Summer means fun in the sun, but it also means parts of the U.S. and Puerto Rico are right in the middle of hurricane season. According to www.weather.com, hurricane season typically runs from June 1 – Nov 30. Years past have brought some devastating storms, this year the experts are predicting less activity. While this is reassuring to hear, it always pays to be prepared. So, protect your pets this hurricane season (and the rest of the year) with our safety tips regarding pets and hurricanes.
Pets and hurricanes: protect your pet during hurricane season
It is always a good plan to stock up on food, water, basic necessities, comfort, and first aid for you and your pet. If the power goes out you will want to have lighting options – flashlights, candles, and stock up on plenty of batteries.
Pet emergency kit
According to on-site Trupanion veterinarian, Dr.

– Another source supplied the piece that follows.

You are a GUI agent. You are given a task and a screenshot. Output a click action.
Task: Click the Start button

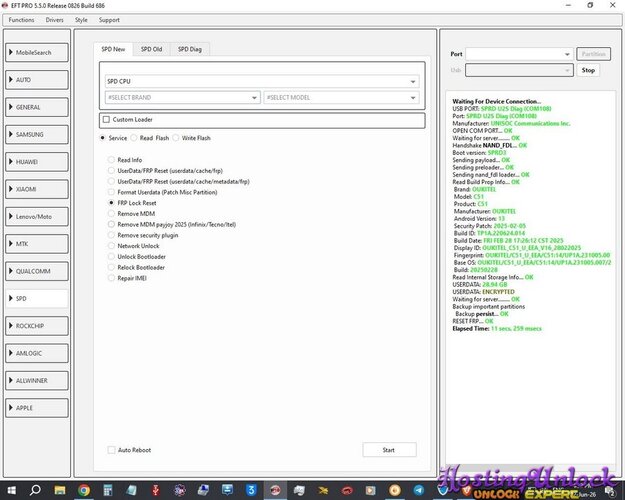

Sarah Nold, “Preferably your pet’s emergency kit should be stored in a waterproof container that can be easily moved. This kit should include at least a two weeks supplies of water, food, can opener, cat litter/litter box, and include pet’s medical records.”
Tropical storms can morph into a hurricane rather quickly. The speed and velocity of a hurricane can change at a moment’s notice, so it is best to stay informed. You want to know the minute evacuation becomes a mandatory requirement. Also, news outlets and emergency apps are an excellent way to stay informed. Additionally investing in a hand-crank powered emergency radio is another great option.
Secure your belongings
If you choose to stay in the comfort of your home, make sure you have properly secured your home. The storm may startle or scare many pets, which would give them the option to try to run away. Secure all windows with boards and reinforce doors. Reside with your pets in a single room and steer clear of outer windows and doors for security. Further, provide the pet’s carrier for comfort and security.
Find comfort in a pet carrier
Your pet carrier should be included as part of your animal’s necessary belongings. According to Nold, “your pet should be comfortable in the carrier. Getting your pet used to the carrier should ideally be done over weeks to months, not days to hours. Also, the carrier should be a proper size for your pet.” Comfort can go a long way when battling Mother Nature, make sure you have all of your furry companion’s favorite bedding and toys.
Identification is very important for your pet. “Make sure your pet can be identified if they get separated from you, ideally this means they would be microchipped in addition to a physical tag with contact information. Also, consider including a recent photo of your pet that may help identify if they are to become lost” states Nold.
Nold says, “if your family is at risk of being hit by a hurricane, it is best to plan in advance. Plan in advance where you going to evacuate to, as many shelters, and hotels do not allow pets. By evacuating early, this allows the flexibility to take your pet with you.” Further, check with local shelter requirements in advance.
pets and hurricanes: prepare for the unexpected
By providing necessities, keeping identification available, and preparing in advance you can help protect your pets when that hurricane strikes and be out of harm’s way.